Anthropic launched one a few months ago relationship It details how Claude’s AI model was weaponized as part of a “vibe hacking” blackmail scheme. The company continues to see artificial intelligence agents being used to coordinate cyber attacks. Affirmations that a state-backed Chinese hacker group used Claude to attempt to infiltrate thirty commercial and political targets around the world, with some success.

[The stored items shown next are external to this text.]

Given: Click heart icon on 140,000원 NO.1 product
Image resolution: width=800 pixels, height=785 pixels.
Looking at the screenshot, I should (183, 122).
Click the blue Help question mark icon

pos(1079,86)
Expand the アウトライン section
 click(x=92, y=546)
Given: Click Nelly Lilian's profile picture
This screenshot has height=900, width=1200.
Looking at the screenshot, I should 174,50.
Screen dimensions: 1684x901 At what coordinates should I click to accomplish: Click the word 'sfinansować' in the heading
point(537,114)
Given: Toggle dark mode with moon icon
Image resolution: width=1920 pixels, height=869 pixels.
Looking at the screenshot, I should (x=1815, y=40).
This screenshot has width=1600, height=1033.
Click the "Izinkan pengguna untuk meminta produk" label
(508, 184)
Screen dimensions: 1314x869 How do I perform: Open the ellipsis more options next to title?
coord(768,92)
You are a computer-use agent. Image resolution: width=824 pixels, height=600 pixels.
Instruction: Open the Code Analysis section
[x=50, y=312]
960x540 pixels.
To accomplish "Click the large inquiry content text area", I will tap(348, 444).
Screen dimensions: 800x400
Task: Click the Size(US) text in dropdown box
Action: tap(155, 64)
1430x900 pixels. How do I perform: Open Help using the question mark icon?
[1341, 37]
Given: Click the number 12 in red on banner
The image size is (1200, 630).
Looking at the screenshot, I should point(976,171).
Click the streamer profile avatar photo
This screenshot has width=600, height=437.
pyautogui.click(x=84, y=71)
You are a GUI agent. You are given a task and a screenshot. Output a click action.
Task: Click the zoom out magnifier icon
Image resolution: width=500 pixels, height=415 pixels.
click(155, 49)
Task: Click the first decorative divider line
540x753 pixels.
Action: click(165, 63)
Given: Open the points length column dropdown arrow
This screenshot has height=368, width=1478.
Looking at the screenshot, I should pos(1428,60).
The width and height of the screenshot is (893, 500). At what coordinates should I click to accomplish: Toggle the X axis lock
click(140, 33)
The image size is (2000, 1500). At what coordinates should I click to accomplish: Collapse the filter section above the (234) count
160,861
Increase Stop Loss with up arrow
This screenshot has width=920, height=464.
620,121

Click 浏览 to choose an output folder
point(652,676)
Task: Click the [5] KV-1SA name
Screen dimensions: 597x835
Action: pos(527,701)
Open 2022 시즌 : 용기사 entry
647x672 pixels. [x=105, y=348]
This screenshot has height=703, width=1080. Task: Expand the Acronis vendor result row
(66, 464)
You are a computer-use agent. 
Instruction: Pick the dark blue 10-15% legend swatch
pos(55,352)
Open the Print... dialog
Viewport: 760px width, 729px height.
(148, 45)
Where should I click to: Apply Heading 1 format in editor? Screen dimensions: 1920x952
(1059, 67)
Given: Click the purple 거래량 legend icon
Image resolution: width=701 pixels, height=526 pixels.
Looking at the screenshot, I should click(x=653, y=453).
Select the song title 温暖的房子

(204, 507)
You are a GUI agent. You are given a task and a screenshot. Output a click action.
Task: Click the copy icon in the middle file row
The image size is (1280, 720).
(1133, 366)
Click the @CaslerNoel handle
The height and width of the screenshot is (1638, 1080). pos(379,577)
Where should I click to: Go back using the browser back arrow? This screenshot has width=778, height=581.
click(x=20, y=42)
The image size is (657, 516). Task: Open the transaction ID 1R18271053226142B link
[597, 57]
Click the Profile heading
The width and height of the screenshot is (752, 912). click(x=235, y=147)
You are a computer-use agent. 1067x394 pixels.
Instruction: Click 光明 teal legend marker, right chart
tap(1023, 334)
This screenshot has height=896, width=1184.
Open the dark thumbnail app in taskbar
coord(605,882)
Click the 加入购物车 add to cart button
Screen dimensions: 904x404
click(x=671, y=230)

Calling it “the first documented case of a large-scale cyberattack carried out without significant human intervention,” Anthropic said the hackers initially selected their targets, including technology companies, financial institutions and unnamed government agencies. They then used Claude Code to develop an automated attack framework after successfully bypassing model training to prevent malicious behavior. This was achieved by breaking down the planned attack into smaller tasks that did not clearly reveal the wider malicious intent, and by telling Claude that it was a cyber security company using artificial intelligence for defensive training purposes.
After Anthropic wrote his own exploit code, Claude managed to steal usernames and passwords that allowed him to extract “a large amount of private data” through backdoors he created. The obedient AI would even go to the trouble of documenting the attacks and storing the stolen data in separate files.
The hackers used AI for 80-90% of their activities and intervened only occasionally, and Claude was able to stage an attack in much less time than humans. It wasn’t perfect (some of the information obtained was publicly available), but Anthropic said such attacks are likely to become more sophisticated and effective over time.
You might wonder why an AI company would want to tout the dangerous potential of its technology, but Anthropic says its research also shows why the assistant is “essential” for cyber defense. He said Claude has been successfully used to analyze the threat level of collected data and ultimately sees it as a tool that could help cybersecurity professionals with future attacks.
Claude is far from the only AI that cybercriminals have exploited. Last year, OpenAI said its generative AI tools were being used by hacking groups linked to China and North Korea. They allegedly used GAI to debug code, scan potential targets and write phishing emails. OpenAI said at the time that it had blocked the groups from accessing its systems.